__What needs to be done__
Exclude the pictures and transcribe the rest of the data below exactly.

====================

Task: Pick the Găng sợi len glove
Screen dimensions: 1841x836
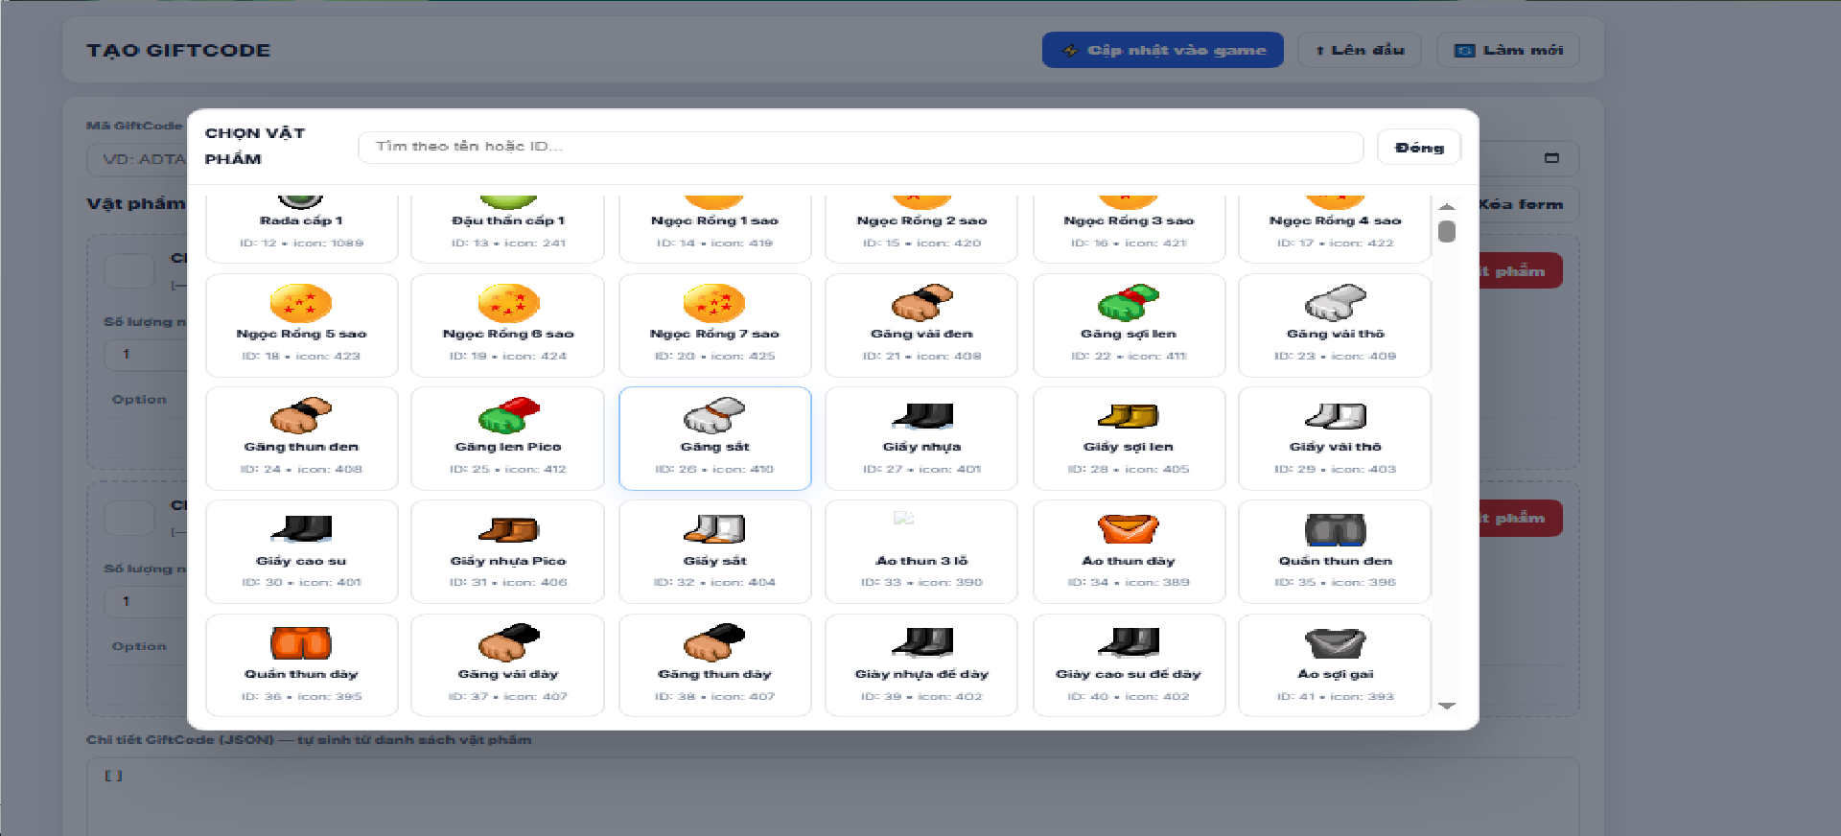Action: [x=1129, y=325]
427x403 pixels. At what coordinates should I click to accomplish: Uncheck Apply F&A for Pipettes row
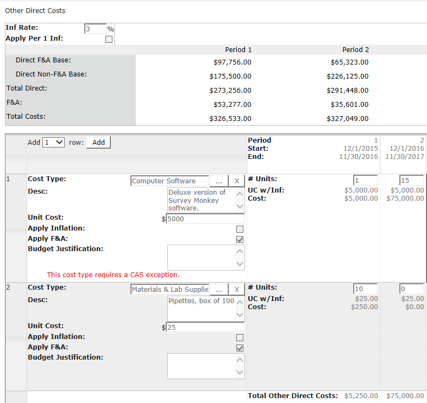pos(240,348)
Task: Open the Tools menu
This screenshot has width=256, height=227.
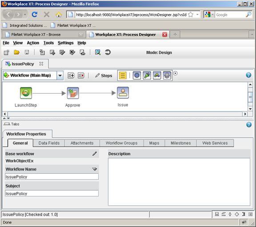Action: point(48,43)
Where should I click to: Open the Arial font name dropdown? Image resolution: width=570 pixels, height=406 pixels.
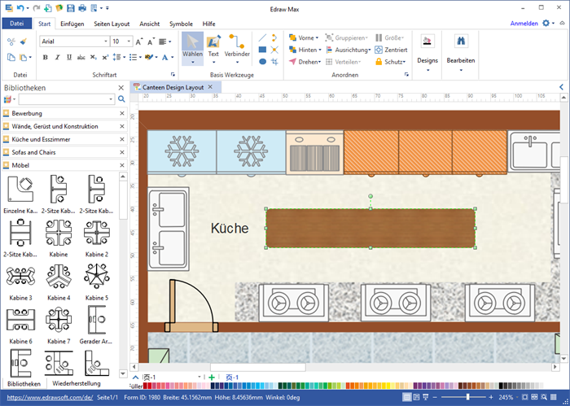(104, 41)
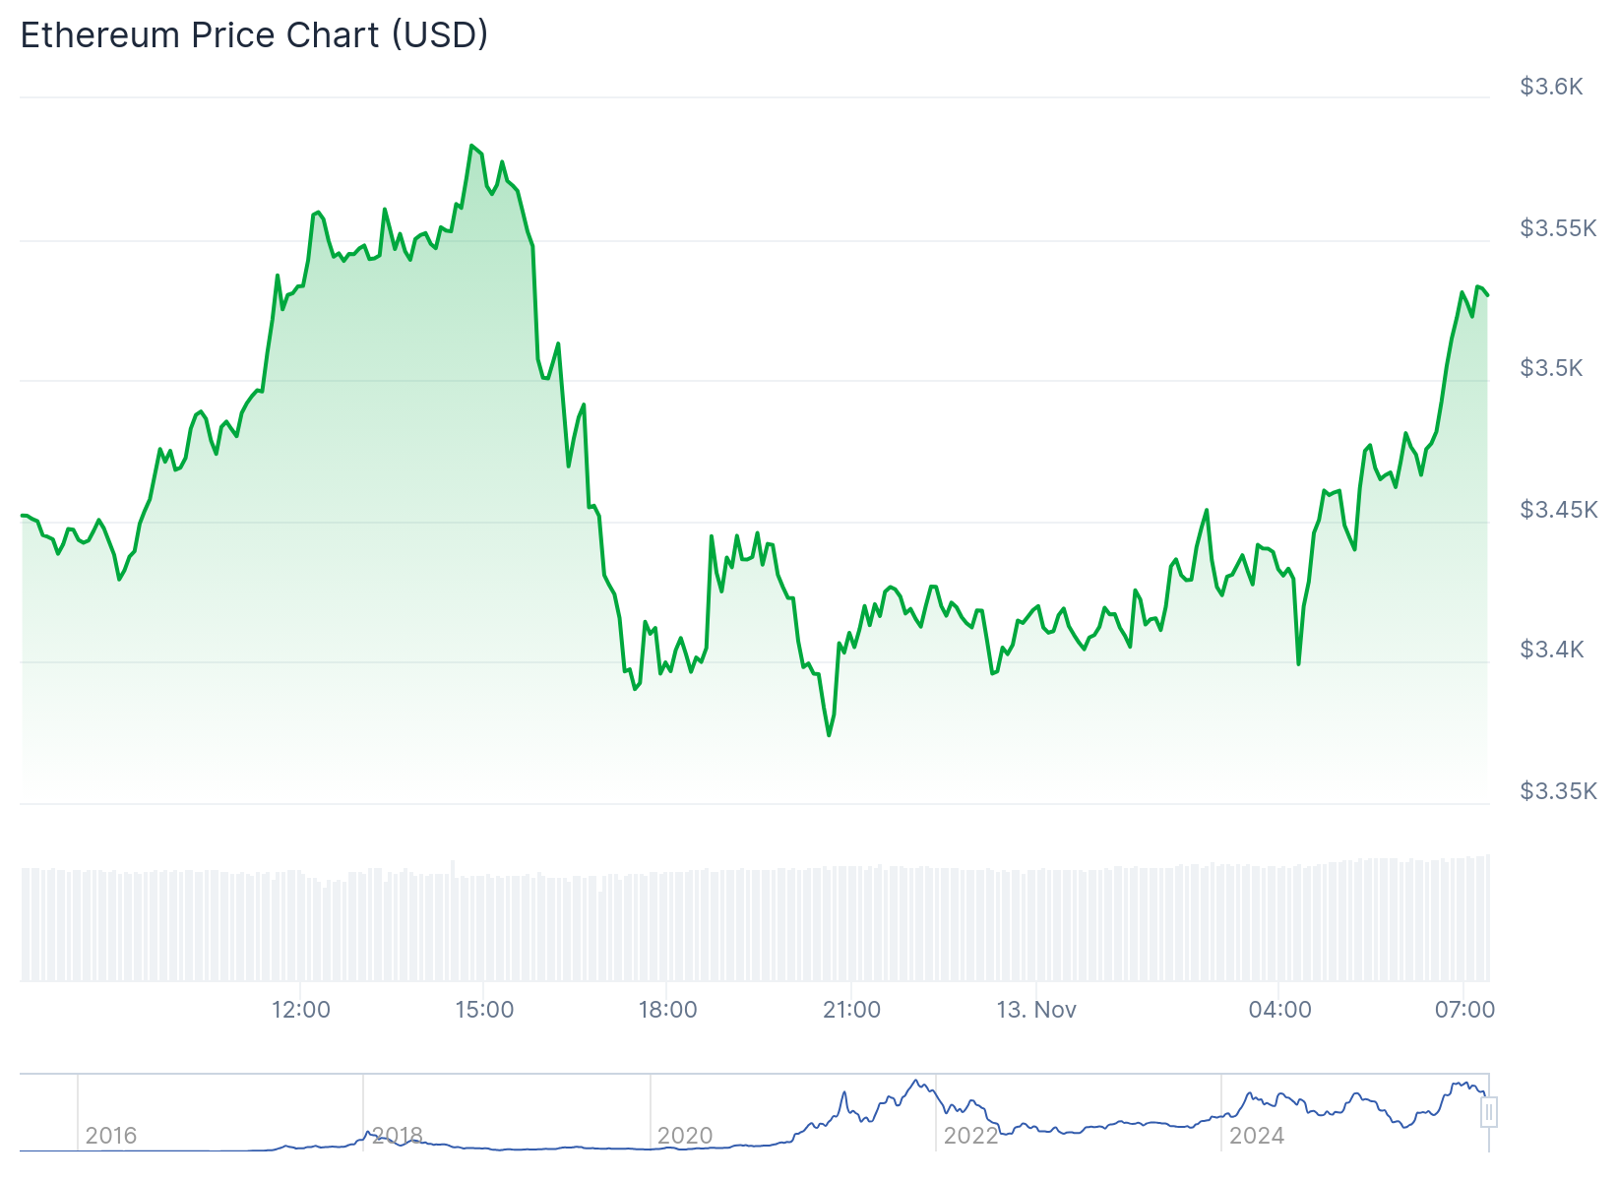The height and width of the screenshot is (1181, 1618).
Task: Click the 15:00 time axis label
Action: pyautogui.click(x=484, y=1010)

====================

__The answer__
Task: Pick the Găng sợi len glove
Screen dimensions: 1841x836
Action: [x=1129, y=325]
427x403 pixels. At what coordinates should I click to accomplish: Uncheck Apply F&A for Pipettes row
pos(240,348)
Task: Open the Tools menu
This screenshot has width=256, height=227.
Action: point(48,43)
Where should I click to: Open the Arial font name dropdown? Image resolution: width=570 pixels, height=406 pixels.
(104, 41)
The height and width of the screenshot is (1181, 1618).
Task: Click the 15:00 time axis label
Action: pyautogui.click(x=484, y=1010)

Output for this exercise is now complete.